== EXCERPT TO READ ==

Decreased Protein Levels of Key Insulin Signalling Molecules in Adipose Tissue from Young Men with a Low Birthweight: Potential Link to Increased Risk of Diabetes?

Overview

Journal Diabetologia

Specialty Endocrinology

Date 2006 Oct 26

PMID 17063325

Citations 32

Authors

S E Ozanne

C B Jensen

K J Tingey

M S Martin-Gronert

L Grunnet

C Brons

H Storgaard

A A Vaag

Affiliations

Soon will be listed here.

Abstract

Aims/hypothesis: Individuals with low birthweight are at increased risk of type 2 diabetes mellitus. However, the underlying molecular mechanisms are unknown. Previously we have shown that low birthweight is associated with changes in muscle insulin signalling proteins. Here we determined whether low birthweight is associated with changes in insulin signalling proteins in adipose tissue.

Methods: Men (age 23 years) with either a low (bottom 10th percentile) (n = 17) or a normal (50th-90th percentile) (n = 17) birthweight were recruited from the Danish Medical Birth Registry and subcutaneous adipose biopsies were taken.

===
== ENTRIES SHOWN ==

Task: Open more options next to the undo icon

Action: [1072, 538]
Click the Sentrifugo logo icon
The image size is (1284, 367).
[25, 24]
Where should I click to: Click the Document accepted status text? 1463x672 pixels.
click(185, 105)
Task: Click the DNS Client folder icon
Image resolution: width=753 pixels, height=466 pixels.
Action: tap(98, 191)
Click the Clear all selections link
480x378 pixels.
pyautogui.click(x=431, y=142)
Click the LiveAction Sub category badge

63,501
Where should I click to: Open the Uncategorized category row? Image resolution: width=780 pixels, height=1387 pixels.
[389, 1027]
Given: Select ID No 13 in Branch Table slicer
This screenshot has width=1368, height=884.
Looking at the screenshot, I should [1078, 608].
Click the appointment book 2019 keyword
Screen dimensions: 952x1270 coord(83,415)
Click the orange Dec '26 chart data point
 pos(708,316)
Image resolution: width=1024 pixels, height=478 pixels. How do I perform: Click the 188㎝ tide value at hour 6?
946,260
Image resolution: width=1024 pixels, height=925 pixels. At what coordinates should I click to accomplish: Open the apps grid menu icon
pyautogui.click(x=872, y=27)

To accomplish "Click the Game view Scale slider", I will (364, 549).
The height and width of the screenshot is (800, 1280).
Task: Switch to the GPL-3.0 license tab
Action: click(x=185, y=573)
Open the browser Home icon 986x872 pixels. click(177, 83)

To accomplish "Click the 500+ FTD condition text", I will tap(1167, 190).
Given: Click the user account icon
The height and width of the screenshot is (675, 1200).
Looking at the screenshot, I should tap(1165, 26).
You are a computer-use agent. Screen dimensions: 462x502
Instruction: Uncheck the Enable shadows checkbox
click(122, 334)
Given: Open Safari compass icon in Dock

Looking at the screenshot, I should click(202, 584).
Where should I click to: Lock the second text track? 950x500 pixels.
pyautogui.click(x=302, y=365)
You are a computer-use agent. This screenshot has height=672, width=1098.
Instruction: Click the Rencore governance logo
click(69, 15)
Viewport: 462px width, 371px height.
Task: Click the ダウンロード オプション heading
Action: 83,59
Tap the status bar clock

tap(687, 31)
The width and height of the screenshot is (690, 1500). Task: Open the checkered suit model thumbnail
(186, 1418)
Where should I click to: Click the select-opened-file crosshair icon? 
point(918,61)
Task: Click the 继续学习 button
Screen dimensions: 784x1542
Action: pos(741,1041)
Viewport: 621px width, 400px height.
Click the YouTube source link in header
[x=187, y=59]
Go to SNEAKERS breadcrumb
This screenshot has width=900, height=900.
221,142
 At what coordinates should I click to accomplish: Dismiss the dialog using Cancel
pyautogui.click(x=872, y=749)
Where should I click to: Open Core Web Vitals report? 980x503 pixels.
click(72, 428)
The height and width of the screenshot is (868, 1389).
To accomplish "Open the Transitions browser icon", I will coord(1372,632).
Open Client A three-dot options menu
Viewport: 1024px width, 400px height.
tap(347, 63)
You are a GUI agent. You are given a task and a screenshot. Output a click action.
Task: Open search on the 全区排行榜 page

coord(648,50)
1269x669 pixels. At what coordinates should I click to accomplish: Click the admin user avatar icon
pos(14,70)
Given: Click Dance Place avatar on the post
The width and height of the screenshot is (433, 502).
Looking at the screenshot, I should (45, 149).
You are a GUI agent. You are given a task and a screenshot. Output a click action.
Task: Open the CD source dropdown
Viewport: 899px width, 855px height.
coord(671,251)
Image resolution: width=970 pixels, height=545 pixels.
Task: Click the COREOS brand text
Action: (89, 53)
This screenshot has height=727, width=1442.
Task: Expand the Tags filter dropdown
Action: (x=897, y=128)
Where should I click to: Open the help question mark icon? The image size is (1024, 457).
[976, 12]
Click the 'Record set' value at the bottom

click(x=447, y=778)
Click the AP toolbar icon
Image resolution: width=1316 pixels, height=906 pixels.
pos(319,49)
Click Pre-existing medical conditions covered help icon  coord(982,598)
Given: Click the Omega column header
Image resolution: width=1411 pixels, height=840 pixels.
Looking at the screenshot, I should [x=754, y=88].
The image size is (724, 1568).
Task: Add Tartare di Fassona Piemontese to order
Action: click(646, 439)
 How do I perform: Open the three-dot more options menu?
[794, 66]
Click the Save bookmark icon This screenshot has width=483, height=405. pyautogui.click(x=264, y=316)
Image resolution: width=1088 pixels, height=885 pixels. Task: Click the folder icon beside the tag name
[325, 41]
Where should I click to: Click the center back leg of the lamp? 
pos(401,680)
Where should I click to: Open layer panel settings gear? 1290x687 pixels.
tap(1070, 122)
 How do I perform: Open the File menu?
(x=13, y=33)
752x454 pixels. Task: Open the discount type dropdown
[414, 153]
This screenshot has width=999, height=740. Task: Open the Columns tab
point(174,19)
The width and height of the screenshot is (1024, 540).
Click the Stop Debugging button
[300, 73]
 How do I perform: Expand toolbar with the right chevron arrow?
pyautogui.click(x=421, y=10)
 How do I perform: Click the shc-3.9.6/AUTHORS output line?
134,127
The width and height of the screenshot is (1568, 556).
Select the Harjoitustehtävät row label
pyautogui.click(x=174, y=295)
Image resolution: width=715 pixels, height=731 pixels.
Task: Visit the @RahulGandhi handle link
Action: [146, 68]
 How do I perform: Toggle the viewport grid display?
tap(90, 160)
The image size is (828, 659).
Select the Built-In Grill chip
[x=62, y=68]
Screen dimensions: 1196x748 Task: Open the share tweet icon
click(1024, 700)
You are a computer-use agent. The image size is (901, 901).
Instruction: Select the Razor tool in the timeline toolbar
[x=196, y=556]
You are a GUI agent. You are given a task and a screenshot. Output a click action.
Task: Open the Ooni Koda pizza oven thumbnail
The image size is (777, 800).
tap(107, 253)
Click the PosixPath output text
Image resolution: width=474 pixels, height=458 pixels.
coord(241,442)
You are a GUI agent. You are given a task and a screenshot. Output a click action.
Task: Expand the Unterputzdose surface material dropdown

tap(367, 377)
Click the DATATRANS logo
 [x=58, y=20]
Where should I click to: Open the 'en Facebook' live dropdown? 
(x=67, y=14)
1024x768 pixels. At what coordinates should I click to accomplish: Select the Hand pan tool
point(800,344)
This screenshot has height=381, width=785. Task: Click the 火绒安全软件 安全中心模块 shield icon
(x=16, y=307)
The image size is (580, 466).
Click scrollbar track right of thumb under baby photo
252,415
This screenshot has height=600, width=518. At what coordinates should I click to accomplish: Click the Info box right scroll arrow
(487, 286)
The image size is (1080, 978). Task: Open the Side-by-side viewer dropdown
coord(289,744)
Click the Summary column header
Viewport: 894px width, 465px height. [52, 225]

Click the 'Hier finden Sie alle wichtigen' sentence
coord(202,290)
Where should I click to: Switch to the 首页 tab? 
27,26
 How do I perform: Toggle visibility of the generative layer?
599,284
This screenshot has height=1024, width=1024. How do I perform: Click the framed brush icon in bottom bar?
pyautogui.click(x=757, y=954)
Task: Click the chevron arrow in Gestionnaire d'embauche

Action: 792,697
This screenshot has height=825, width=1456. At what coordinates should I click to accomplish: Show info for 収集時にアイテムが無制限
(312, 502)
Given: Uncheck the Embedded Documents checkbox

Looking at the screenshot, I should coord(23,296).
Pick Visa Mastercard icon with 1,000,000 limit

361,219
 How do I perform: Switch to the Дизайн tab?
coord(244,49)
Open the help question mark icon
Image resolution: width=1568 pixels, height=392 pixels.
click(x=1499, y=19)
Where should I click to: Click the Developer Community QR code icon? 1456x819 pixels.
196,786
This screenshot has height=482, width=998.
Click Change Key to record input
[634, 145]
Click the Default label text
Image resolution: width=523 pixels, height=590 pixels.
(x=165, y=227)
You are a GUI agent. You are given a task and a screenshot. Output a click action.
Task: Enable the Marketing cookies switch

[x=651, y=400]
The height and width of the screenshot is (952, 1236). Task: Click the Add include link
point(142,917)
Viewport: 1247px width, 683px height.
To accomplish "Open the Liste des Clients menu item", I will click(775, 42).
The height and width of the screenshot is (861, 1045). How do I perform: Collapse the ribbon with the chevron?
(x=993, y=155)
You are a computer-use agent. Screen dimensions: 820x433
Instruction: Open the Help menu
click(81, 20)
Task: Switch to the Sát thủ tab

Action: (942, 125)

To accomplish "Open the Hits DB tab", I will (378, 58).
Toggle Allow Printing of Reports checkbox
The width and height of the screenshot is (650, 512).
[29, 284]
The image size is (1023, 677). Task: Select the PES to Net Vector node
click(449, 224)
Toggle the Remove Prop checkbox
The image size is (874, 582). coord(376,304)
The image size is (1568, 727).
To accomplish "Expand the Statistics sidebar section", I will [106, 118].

===

__EXERCISE INSTRUCTIONS__
1. Rewrite the paragraph of the birthweight study page that begins "Aims/hypothesis: Individuals with low birthweight" as a short bulleted list that keeps its main facts.
2. Answer these questions from the birthweight study page, one line each:
(a) In which journal was the study published?
(b) How many men with a low birthweight took part?
(c) From which registry were the men recruited?
3. Translate this sentence from the birthweight study page into French: "Individuals with low birthweight are at increased risk of type 2 diabetes mellitus."

__ANSWERS BY ITEM__
1.
- People with low birthweight have a higher risk of type 2 diabetes mellitus.
- The molecular mechanisms behind this are unknown.
- The authors had earlier linked low birthweight to changes in muscle insulin signaling proteins.
- This study tested whether low birthweight is linked to changes in insulin signaling proteins in adipose tissue.

2.
(a) Diabetologia
(b) 17
(c) The Danish Medical Birth Registry

3. Les personnes ayant un faible poids de naissance présentent un risque accru de diabète sucré de type 2.